▸ **EXERCISE AIM**:
Answer these questions from the post on TechStars Demo Day:
1. Whose start did Ray Ozzie describe?
2. How many companies did the Techstars program introduce?
3. What problem does Apptentive focus on?

Success is getting one person to believe in you

Ray Ozzie appeared out of the Seattle mist today to share a very important lesson of startups and of business in general. He shared the story of how Lotus Notes started – and it sounded a lot like other stories I’ve heard about successful startups – at one moment they were hanging by a thread, and depended upon an idea and some money to bring their visions to life. They succeeded because of a relentless focus on customers, usability, and revenue.

All of the 10 companies introduced by the Techstars program have the chance to be as big (or bigger than) Lotus Notes. And only some of them will succeed. But the opportunity to build a big company is intoxicating – that was the promise today at TechStars Demo Day. Here’s one of the companies I particularly liked, Apptentive – they focus on a key problem to help in-app mobile customers build a relationship with the app provider. (I also really like Tred, Glider, and Linksy.)

And the first step (getting investors to believe in you) is going to be closely followed by the “trough of misplaced expectations”, where the shiny presentations of TechStars are going to be met by actual customers. Just like companies are looking for investors to believe in the team, these nascent companies are looking for customers that believe in them … And to use them.

Why is that, really? Many customers just don’t like change, and ask for (and sometimes require) an order of magnitude of improvement in their everyday tasks. Startups that create disruptive improvement without asking their customers to change their existing tools and processes will win. Techstars is an amazing way to find, recruit, and build high-performance teams that can build a product idea in just a few months. And the teams that move beyond that to build tools that customers will actually use have the chance to become the next enterprise winners.

Which companies will actually have the capacity and execution to tap the billion-dollar markets that show up on shiny presentation slides? Some of the ones you see at a Techstars demo day who can move from great idea through customer development and discovery, and deliver more than the expected value for their customers that would love to solve a pressing pain point. It’s easy to come up with an idea, and hard to succeed enough to reach Tech Stars. Some of these companies could be the Ray Ozzies of tomorrow, and it’s fun to watch them start.

▸ **DATASET EXTRACT**:

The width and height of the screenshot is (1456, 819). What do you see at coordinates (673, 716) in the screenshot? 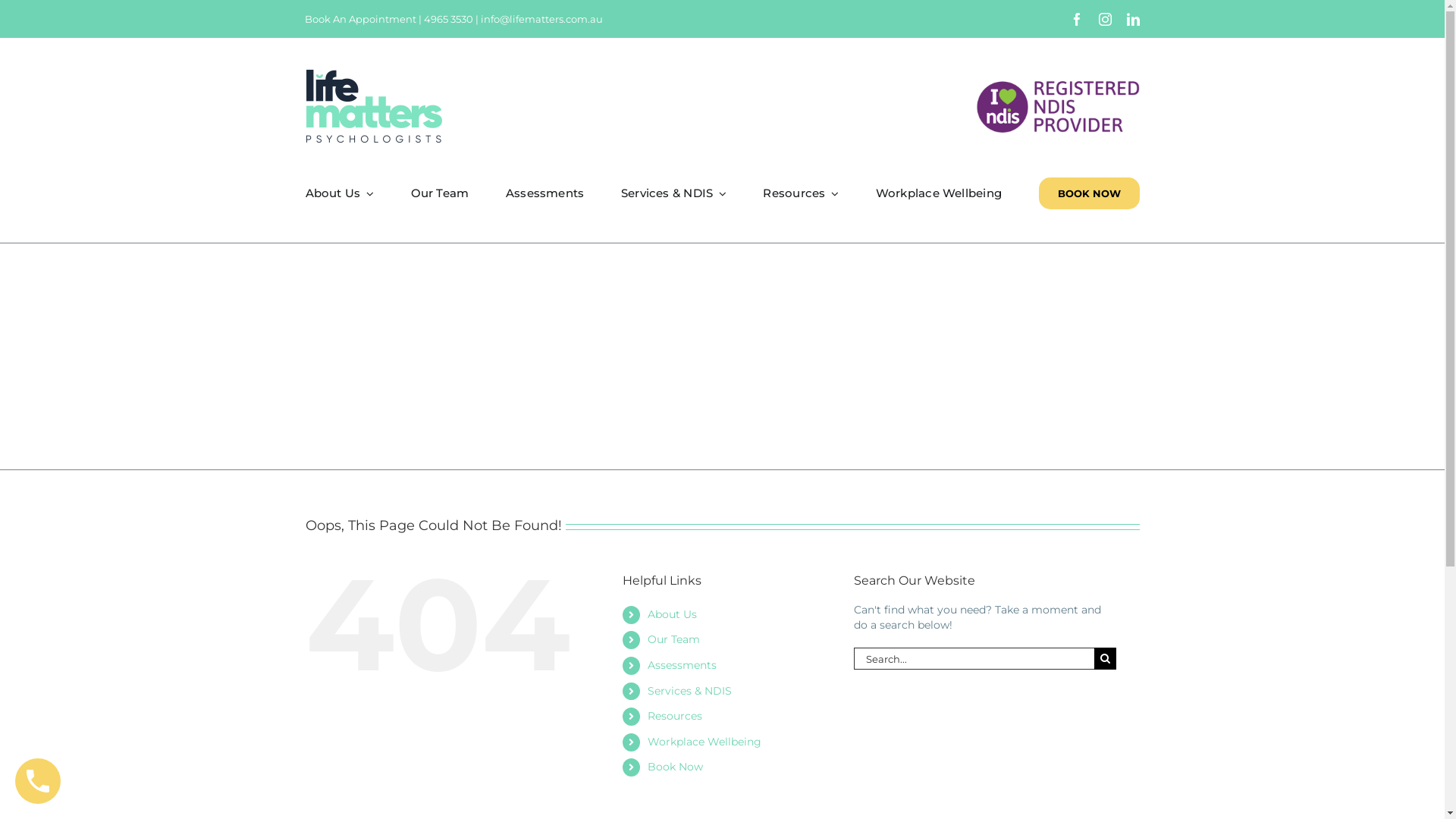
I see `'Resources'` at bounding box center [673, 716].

▸ **SOLVED PROBLEM**:
1. Lotus Notes
2. 10
3. Helping in-app mobile customers build a relationship with the app provider